Retailers are also creating networks of smaller distribution points closer to their customers to make next-day or same-delivery more possible. In many cases, stores are using their brick-and-mortar locations as mini urban distribution centers, enabling consumers to pick up same-day shipments. Companies are also using package lockers and third-party package pick-up locations, like local neighborhood retail establishments. These alternatives eliminate the potential for theft of packages left at consumers’ residences, reduce the number of stops that a delivery driver must make, helping to keep down costs, and can also drive foot traffic—and potential sales—to neighborhood stores.
Drones could be a cheaper alternative, but supportive regulation is needed
Companies like Amazon and Dominoes have already been testing delivery of packages (including pizza!) by drone, but does that mean widespread use of drones for package-delivery is on the horizon?

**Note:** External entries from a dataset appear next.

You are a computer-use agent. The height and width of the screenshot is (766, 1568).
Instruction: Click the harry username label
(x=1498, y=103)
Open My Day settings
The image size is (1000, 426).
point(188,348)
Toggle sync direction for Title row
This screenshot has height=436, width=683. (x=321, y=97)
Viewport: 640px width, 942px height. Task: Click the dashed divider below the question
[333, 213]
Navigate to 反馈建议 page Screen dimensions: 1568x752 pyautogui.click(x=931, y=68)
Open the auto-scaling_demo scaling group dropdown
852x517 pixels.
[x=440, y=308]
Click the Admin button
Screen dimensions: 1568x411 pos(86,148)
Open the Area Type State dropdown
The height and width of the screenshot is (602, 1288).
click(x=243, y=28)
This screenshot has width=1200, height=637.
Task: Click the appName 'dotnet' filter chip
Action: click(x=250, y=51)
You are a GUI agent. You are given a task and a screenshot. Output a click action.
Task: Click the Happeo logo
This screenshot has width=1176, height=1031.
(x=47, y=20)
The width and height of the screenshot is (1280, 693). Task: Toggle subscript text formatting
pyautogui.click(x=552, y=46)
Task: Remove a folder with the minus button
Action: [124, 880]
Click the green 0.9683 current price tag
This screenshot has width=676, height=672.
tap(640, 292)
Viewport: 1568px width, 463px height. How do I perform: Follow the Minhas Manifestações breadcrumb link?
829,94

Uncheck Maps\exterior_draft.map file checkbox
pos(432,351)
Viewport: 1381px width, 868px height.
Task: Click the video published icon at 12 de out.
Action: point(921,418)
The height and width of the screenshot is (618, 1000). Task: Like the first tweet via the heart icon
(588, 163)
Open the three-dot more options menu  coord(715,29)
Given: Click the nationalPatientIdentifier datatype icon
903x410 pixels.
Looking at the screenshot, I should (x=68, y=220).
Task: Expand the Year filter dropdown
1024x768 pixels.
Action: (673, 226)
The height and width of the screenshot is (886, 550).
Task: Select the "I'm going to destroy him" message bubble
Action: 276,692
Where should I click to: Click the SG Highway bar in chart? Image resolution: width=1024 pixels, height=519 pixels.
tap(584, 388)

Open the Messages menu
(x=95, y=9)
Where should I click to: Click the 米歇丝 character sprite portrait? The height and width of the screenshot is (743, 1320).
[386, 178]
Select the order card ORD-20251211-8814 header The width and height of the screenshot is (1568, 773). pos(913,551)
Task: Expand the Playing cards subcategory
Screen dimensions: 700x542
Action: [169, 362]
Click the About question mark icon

Darryl Jenkins, a futurist who also spoke at the meeting, explained that powerful economic forces are driving businesses to explore drones as a cheaper alternative to today’s truck-delivery paradigm. According to Jenkins, drones could significantly lower average delivery costs, yielding a savings of more than $70 million a day based on current trends.
But before that can happen, there needs to be new regulatory frameworks, safety protocols, and control systems for operating unmanned aircraft. Carol Might, of the Federal Aviation Administration (FAA), was on hand at the meeting to discuss the role of the federal government. She said the FAA is working to create new frameworks and protocols and develop operating procedures that ensure safety. But, she said private business is leading the way in developing new control systems to facilitate safe and efficient drone operations.
Jenkins pointed out that drone-delivery is likely to take hold first in rural areas where there are fewer people and less development, which makes it easier to ensure safe operations. Eventually, as safety protocols and control systems are refined, drone delivery can move into more urban areas. But the National Capital Region is likely to be one of the last places to see widespread drone deployment, given various federal airspace and other security restrictions. Currently, according to Might, a 15-mile “special flight restriction zone” around Reagan National Airport prohibits unmanned aircraft operations of any kind. This restriction isn’t likely to be lifted any time soon.
The future of freight is already here
Although we might not see drones flying around delivering packages tomorrow, other technological innovations are popping up in our region. A new food-delivery service in the District of Columbia delivers orders using small, wheeled robots that roll down city sidewalks. Amazon has locker kiosks around the region and just opened a new brick-and-mortar store in College Park which allows University of Maryland students same day pickup and a place to box up and ship back items for return for free.
Innovations like these will increasingly allow people to live virtually anywhere and be able to order anything and have it be delivered quickly and inexpensively. These changes will affect the design of residential and commercial buildings—with more space in lobbies for package storage, the size of or need for delivery truck zones, and even whether people decide to own a car. Drones may not be here yet, but changes in how we get goods are already underway and are having an effect on our lives and the built environment.